§ **EXERCISE PROMPT**
Reproduce, with no edits, the line that contains "Retweet the tweet" and all the lines that follow it, ending with the last line of the records.
[[ PROVIDED RECORDS, beginning ]]
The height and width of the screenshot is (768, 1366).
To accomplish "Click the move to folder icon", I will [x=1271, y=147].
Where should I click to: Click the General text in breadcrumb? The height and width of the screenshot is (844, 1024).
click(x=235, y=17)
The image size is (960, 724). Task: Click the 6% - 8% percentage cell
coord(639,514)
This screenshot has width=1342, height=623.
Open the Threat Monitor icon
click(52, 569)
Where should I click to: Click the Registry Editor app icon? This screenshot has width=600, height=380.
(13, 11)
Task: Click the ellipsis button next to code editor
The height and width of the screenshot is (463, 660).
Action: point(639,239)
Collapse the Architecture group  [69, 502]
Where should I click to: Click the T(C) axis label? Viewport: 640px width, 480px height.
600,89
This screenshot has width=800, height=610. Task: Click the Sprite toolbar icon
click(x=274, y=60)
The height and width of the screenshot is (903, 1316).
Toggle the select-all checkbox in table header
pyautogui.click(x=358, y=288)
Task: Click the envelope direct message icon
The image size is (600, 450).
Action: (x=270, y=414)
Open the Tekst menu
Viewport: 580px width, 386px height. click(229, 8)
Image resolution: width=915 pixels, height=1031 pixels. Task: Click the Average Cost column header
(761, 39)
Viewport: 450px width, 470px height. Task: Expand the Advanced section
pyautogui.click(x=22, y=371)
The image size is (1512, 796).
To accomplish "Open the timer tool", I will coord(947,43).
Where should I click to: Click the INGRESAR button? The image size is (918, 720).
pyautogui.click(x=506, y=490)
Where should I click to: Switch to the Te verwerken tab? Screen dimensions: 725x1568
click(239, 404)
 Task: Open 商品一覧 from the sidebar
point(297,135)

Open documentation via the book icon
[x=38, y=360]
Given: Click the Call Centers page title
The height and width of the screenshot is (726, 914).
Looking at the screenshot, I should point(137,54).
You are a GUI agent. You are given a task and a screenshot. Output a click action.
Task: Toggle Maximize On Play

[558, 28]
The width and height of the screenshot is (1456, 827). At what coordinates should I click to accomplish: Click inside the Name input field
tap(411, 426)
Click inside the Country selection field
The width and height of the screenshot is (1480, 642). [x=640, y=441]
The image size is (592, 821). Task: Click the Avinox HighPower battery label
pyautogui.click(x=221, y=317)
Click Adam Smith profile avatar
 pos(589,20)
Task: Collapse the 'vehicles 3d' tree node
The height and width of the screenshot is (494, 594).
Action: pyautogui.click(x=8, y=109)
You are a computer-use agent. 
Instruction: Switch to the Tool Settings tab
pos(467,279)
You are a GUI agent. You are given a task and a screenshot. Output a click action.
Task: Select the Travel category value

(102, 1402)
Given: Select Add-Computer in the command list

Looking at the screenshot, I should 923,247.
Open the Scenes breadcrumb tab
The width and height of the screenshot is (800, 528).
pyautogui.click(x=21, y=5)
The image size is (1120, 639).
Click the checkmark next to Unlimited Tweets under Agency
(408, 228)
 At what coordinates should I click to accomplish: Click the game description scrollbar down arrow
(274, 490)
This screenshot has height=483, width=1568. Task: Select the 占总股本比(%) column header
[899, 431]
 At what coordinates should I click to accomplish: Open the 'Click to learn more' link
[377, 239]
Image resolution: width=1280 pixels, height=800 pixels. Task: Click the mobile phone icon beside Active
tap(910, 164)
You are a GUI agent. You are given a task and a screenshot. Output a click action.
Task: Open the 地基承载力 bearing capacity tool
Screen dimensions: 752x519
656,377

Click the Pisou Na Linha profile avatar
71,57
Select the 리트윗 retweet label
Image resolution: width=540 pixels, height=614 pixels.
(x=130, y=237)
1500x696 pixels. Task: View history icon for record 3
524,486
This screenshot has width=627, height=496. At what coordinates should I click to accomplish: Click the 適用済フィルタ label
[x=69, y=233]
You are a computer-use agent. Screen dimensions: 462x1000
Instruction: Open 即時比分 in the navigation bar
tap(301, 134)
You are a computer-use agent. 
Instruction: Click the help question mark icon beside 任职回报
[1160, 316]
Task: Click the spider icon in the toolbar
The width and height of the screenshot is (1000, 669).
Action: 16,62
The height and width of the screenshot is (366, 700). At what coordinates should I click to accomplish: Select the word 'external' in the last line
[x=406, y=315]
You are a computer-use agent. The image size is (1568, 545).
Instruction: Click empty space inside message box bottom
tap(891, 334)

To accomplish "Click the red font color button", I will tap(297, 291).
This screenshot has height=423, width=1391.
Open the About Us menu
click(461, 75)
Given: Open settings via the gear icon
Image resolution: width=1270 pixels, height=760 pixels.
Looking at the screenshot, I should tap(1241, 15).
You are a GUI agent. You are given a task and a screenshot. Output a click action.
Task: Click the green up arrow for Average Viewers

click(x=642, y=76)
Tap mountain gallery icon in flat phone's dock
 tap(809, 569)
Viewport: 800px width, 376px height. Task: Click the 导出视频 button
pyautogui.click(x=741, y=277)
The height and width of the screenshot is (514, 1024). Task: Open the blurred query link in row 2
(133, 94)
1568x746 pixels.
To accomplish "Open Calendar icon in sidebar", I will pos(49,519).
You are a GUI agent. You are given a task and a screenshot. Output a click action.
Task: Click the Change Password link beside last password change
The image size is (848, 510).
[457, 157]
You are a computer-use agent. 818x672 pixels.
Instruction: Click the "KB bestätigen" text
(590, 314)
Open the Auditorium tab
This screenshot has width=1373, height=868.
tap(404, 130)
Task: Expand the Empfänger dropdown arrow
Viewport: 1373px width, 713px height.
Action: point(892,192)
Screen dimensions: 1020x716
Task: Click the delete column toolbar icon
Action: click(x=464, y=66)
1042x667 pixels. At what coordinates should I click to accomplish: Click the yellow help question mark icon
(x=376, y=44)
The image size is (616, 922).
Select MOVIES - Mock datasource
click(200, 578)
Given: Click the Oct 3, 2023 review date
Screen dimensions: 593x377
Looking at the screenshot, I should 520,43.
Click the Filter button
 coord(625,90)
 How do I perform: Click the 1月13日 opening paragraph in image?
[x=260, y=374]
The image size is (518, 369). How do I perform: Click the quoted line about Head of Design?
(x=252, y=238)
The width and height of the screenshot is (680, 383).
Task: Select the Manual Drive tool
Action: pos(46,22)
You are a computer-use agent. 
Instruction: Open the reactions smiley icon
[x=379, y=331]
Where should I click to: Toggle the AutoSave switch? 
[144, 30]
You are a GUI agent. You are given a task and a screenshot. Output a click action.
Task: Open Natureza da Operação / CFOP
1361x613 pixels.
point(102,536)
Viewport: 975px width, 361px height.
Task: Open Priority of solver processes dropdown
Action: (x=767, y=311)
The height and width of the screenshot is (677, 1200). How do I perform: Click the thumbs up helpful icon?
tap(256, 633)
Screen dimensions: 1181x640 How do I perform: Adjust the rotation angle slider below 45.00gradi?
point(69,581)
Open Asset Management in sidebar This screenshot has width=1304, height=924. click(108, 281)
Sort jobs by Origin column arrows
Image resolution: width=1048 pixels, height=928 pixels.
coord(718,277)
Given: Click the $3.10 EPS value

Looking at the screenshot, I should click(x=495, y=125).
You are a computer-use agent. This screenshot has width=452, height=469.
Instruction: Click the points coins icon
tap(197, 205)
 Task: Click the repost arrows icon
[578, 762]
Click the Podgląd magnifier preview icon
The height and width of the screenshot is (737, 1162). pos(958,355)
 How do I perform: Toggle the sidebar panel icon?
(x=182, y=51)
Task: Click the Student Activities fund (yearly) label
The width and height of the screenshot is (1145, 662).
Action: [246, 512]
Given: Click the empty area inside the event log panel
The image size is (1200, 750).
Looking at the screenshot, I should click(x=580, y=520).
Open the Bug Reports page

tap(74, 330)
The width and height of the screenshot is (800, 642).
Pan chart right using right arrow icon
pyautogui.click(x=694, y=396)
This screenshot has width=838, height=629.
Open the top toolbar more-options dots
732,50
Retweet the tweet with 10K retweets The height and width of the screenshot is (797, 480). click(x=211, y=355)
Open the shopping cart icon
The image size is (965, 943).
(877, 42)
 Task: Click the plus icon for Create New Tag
[[ PROVIDED RECORDS, end ]]
§ **RESPONSE**
Retweet the tweet with 10K retweets The height and width of the screenshot is (797, 480). click(x=211, y=355)
Open the shopping cart icon
The image size is (965, 943).
(877, 42)
 Task: Click the plus icon for Create New Tag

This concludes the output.